Purpose : Corneal transplantation replaces diseased tissue with healthy tissue from an organ donor. While the surgery to harvest transplantable corneas from recently deceased donors removes the whole eye, the rest of the tissue is typically disposed of. We developed a culture technique which maintains retinas from those eyes in excellent condition for more than three months, enabling research on human retinal tissue that was previously impossible.

Methods : Human eyes were collected through scheduled multi-organ donations. Following enucleation and dissection of the eye ball, organotypic retina cultures were prepared within 1-2 hours after the circulation arrest in the donor. The retinal pieces with or without attached retinal pigment epithelium (RPE) and choroid were cultured for up to 100 days in a specific, serum-free, chemically defined medium which has been optimized for the human retina.
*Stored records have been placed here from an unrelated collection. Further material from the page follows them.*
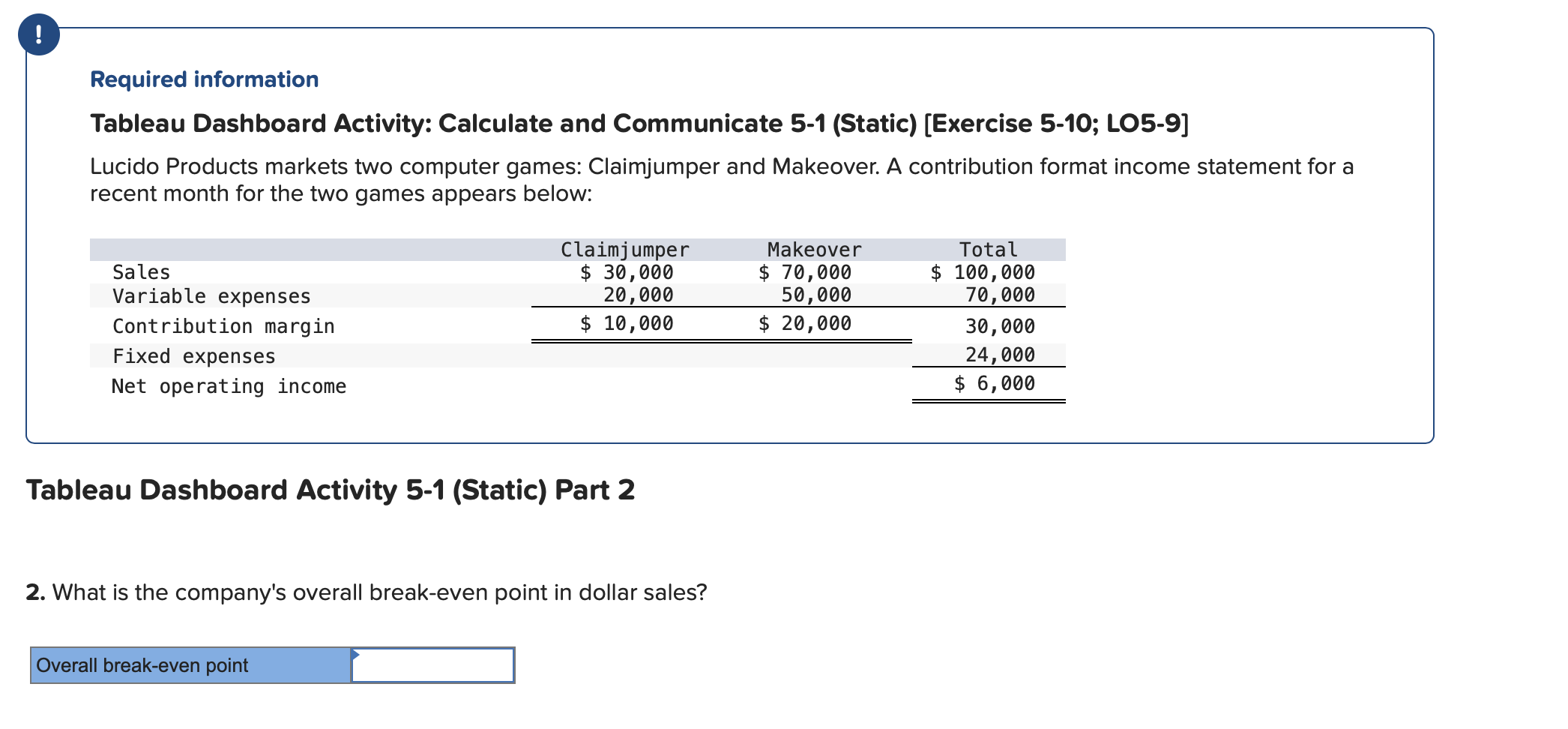
Task: Select the Fixed expenses row label
Action: [x=193, y=356]
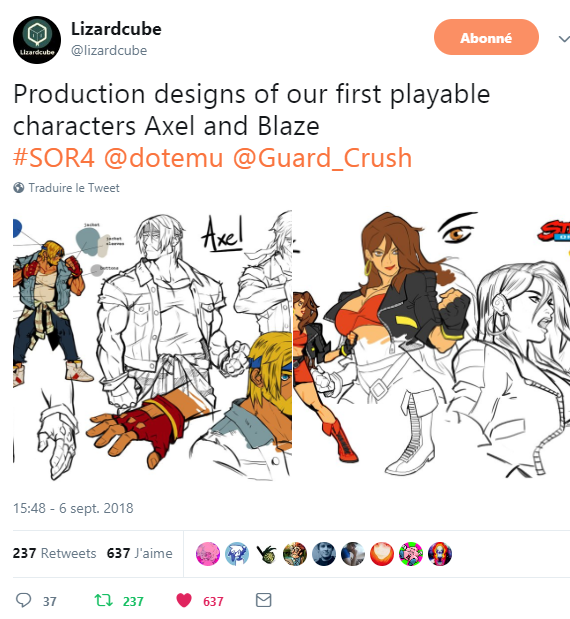Click the green retweet arrows icon
This screenshot has height=619, width=570.
(x=103, y=600)
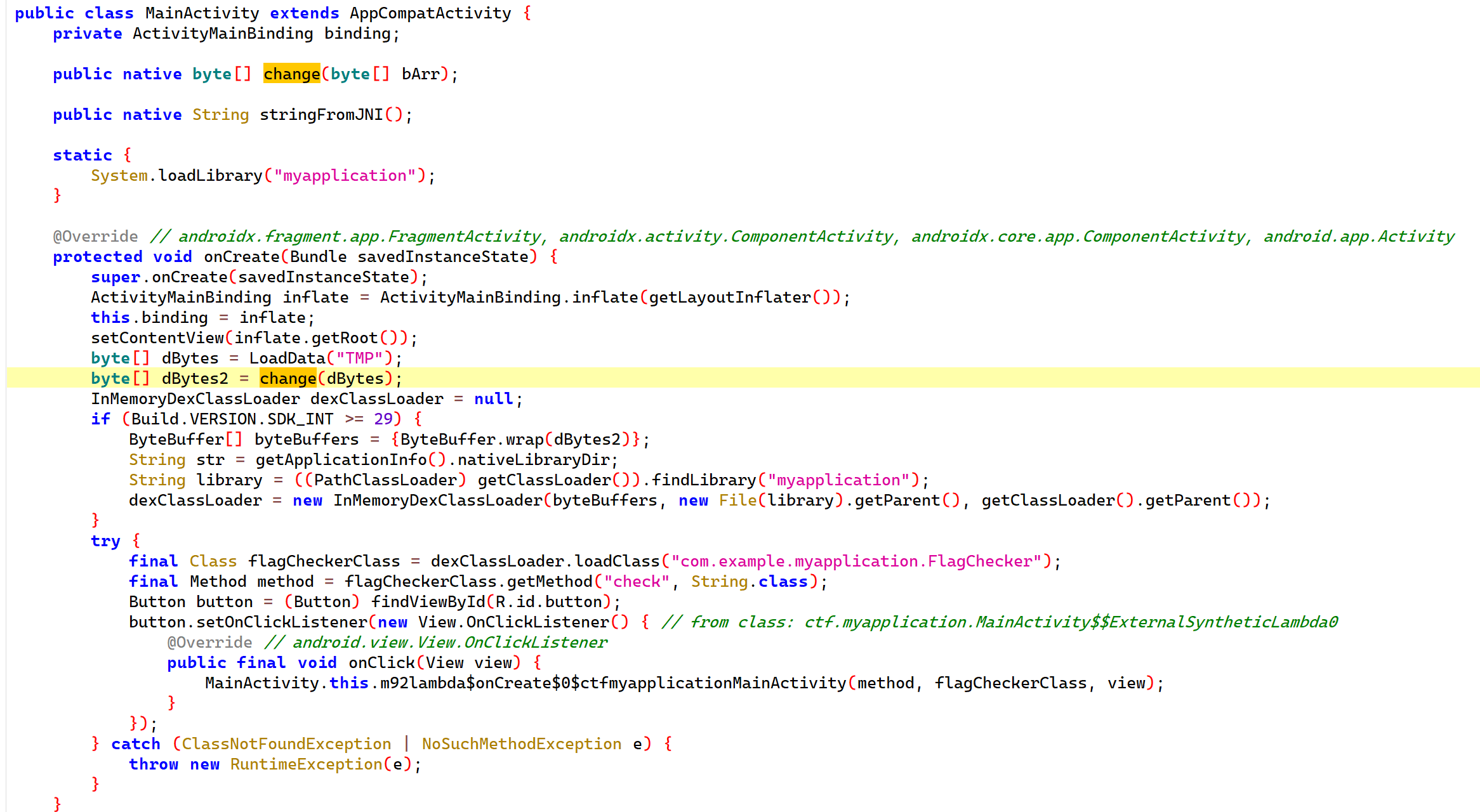Click the setOnClickListener method call
Viewport: 1480px width, 812px height.
pyautogui.click(x=282, y=622)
Results : The morphology of both isolated neural retina and retina-RPE-choroid co-cultures were astonishingly well preserved with low inter-sample variability. Every major cell type survived and all retinal layers were maintained even after twelve weeks. Outer segments could be detected in high numbers in both cultures, but the quality and the density of outer segments were superior in retina-RPE-choroid co-cultures. Cones did not undergo severe apoptosis and a mean density of 5000-5500 cones/mm² were measured even in long-term cultures. Subpopulations of bipolar, horizontal and amacrine cells showed close to normal morphology. The stratification of the inner plexiform layer remained recognizable. Only the number of surviving ganglion cells showed a significant decrease in long-term cultures, but ganglion cells were still present even after 84 days. Synaptic structures showed close to normal morphology on samples stained against synapthophysin, while prominent telodendria on cone pedicles indicated intact gap junctions.

Conclusions : The adult human retina can be maintained in an appropriate culture system for at least three months. By long-term culturing, both acute and chronic effects of pharmacological compounds could be tested directly on human tissue in a cost- and time-effective manner. Further, the long culture time allows the administration of viral vectors and opens new strategies for developing and testing gene therapeutic approaches and can help to reduce the use of animals both in academic and industrial research.

This is an abstract that was submitted for the 2018 ARVO Annual Meeting, held in Honolulu, Hawaii, April 29 - May 3, 2018.